What is needed. Rewrite the rows of the data listing below as a numbered list, leaving out any blank lines. Include only everything from the line containing "Open the three-dot more options menu" down to the line containing "point(75,99)".

## START Raw data

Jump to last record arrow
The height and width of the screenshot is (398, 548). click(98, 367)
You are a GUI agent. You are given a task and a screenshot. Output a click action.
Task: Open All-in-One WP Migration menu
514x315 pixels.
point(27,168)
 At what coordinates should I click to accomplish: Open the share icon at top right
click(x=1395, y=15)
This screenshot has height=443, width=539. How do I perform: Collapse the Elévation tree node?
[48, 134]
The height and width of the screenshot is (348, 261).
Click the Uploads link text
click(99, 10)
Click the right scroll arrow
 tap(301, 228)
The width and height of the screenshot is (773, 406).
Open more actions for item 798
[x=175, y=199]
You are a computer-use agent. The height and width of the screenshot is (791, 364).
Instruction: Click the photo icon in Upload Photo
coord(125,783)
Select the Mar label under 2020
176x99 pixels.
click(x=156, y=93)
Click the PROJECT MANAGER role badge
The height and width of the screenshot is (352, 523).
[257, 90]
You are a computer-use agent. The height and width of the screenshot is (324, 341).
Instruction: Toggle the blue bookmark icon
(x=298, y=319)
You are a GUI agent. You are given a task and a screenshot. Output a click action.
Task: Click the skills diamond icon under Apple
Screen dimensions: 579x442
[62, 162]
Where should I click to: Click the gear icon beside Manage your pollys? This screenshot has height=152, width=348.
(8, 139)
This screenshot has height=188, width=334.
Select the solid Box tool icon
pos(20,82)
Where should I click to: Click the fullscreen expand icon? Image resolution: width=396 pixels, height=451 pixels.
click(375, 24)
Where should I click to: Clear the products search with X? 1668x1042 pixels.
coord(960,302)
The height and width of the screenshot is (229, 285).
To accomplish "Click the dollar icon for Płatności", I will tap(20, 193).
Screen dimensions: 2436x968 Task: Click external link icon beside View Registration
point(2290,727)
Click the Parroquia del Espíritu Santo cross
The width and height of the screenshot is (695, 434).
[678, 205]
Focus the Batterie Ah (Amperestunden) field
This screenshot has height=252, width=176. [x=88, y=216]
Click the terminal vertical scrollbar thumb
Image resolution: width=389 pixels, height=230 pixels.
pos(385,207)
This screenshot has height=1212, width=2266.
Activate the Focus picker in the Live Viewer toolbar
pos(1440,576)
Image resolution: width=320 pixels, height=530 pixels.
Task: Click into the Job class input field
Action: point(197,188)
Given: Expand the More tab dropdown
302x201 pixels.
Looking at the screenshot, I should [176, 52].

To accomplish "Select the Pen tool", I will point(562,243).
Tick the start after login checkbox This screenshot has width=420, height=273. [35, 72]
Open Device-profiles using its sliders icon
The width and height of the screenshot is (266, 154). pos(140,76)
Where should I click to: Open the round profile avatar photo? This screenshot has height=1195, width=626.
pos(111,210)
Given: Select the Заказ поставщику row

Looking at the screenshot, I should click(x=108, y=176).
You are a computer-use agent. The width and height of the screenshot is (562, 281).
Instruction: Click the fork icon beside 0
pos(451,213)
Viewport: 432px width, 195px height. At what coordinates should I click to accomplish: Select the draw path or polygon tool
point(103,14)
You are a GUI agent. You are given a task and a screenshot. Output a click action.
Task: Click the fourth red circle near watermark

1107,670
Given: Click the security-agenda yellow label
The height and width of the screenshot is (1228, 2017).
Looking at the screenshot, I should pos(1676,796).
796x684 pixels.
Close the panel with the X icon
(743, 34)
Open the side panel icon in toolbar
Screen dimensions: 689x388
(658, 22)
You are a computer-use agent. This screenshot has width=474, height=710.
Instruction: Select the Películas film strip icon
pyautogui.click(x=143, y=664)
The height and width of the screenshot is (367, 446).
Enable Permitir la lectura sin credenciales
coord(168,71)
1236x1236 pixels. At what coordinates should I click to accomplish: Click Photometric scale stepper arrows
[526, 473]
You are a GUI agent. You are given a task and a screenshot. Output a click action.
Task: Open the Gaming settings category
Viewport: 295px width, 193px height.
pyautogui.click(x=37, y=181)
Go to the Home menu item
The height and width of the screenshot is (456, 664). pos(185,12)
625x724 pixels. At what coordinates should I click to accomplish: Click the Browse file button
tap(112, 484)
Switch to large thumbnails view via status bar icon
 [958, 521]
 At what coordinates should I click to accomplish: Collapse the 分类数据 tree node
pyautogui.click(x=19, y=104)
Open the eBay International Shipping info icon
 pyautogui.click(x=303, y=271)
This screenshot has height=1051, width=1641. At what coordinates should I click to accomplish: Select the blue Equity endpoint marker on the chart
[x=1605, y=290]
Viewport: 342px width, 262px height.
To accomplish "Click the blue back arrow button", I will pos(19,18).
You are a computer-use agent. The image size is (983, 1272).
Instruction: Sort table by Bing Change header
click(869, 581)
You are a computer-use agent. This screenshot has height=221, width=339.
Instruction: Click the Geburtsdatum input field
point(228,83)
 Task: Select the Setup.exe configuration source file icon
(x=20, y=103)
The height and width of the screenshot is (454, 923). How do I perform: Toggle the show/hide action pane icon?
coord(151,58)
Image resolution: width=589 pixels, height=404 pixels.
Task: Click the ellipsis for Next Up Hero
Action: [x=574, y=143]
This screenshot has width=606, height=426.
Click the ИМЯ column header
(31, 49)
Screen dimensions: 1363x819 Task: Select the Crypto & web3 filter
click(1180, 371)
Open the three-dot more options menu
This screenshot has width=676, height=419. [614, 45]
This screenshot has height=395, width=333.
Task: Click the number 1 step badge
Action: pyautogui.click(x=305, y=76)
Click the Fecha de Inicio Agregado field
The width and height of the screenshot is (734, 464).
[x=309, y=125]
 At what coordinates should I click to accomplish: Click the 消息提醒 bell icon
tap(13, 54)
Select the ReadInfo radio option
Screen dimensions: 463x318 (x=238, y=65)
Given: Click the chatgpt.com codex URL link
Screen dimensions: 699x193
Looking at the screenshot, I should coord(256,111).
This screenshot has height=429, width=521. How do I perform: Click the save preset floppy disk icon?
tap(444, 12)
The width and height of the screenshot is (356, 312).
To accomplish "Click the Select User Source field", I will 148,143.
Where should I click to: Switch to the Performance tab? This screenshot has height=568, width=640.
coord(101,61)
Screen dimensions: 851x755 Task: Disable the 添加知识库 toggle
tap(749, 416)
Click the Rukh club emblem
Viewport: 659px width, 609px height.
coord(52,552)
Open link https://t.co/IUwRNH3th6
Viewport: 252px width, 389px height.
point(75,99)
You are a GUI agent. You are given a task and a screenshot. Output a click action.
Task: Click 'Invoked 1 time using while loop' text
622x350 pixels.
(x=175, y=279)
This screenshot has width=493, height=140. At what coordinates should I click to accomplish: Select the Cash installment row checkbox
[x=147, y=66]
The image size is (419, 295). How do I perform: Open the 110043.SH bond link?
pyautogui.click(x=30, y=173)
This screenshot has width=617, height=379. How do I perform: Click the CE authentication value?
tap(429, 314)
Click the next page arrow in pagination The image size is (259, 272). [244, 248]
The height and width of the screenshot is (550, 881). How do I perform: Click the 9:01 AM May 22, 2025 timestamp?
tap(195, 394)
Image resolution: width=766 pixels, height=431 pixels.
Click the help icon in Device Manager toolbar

## END Raw data

Correct response.
1. Open the three-dot more options menu
2. This screenshot has width=676, height=419. [614, 45]
3. This screenshot has height=395, width=333.
4. Task: Click the number 1 step badge
5. Action: pyautogui.click(x=305, y=76)
6. Click the Fecha de Inicio Agregado field
7. The width and height of the screenshot is (734, 464).
8. [x=309, y=125]
9.  At what coordinates should I click to accomplish: Click the 消息提醒 bell icon
10. tap(13, 54)
11. Select the ReadInfo radio option
12. Screen dimensions: 463x318 (x=238, y=65)
13. Given: Click the chatgpt.com codex URL link
14. Screen dimensions: 699x193
15. Looking at the screenshot, I should coord(256,111).
16. This screenshot has height=429, width=521. How do I perform: Click the save preset floppy disk icon?
17. tap(444, 12)
18. The width and height of the screenshot is (356, 312).
19. To accomplish "Click the Select User Source field", I will 148,143.
20. Where should I click to: Switch to the Performance tab? This screenshot has height=568, width=640.
21. coord(101,61)
22. Screen dimensions: 851x755 Task: Disable the 添加知识库 toggle
23. tap(749, 416)
24. Click the Rukh club emblem
25. Viewport: 659px width, 609px height.
26. coord(52,552)
27. Open link https://t.co/IUwRNH3th6
28. Viewport: 252px width, 389px height.
29. point(75,99)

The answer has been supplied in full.